Records contained in a dataset
——

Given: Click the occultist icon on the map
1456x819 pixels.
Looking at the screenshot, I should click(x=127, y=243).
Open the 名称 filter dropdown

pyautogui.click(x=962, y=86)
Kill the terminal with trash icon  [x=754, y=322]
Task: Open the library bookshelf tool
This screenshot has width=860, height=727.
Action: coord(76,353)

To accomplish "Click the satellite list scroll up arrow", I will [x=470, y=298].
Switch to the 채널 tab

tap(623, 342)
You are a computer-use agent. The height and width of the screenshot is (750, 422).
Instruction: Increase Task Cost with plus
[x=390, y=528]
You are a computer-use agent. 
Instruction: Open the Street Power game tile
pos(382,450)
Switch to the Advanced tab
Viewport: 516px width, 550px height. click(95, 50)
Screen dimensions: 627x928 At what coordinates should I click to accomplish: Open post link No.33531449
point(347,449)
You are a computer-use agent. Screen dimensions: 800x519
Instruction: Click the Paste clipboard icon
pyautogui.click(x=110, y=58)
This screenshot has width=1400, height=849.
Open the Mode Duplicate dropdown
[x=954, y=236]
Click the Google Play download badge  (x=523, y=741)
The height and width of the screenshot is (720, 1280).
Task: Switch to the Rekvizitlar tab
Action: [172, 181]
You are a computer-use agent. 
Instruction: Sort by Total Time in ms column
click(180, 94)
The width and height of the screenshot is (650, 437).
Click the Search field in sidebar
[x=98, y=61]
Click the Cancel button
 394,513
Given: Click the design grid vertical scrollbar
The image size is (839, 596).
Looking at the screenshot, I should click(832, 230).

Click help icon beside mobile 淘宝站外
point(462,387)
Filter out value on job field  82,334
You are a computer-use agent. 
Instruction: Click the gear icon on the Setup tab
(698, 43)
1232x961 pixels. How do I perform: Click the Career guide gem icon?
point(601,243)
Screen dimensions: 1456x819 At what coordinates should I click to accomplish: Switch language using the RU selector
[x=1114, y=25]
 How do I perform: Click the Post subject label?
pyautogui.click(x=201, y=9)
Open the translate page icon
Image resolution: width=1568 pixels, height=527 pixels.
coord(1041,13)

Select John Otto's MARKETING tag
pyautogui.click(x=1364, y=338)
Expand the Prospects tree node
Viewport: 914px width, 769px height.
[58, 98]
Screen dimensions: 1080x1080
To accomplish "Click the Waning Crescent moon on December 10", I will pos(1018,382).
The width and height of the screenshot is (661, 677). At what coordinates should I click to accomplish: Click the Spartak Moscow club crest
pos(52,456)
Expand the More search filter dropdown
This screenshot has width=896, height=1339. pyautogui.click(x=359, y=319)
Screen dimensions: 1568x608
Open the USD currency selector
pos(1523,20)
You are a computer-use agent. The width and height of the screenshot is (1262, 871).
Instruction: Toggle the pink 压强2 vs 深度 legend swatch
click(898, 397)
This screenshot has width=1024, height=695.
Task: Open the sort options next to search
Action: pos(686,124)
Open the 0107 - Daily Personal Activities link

——

▶ _What you need to do_
Note how many lines above hold "Given" and give that figure alone.

▶ _Written answer_
2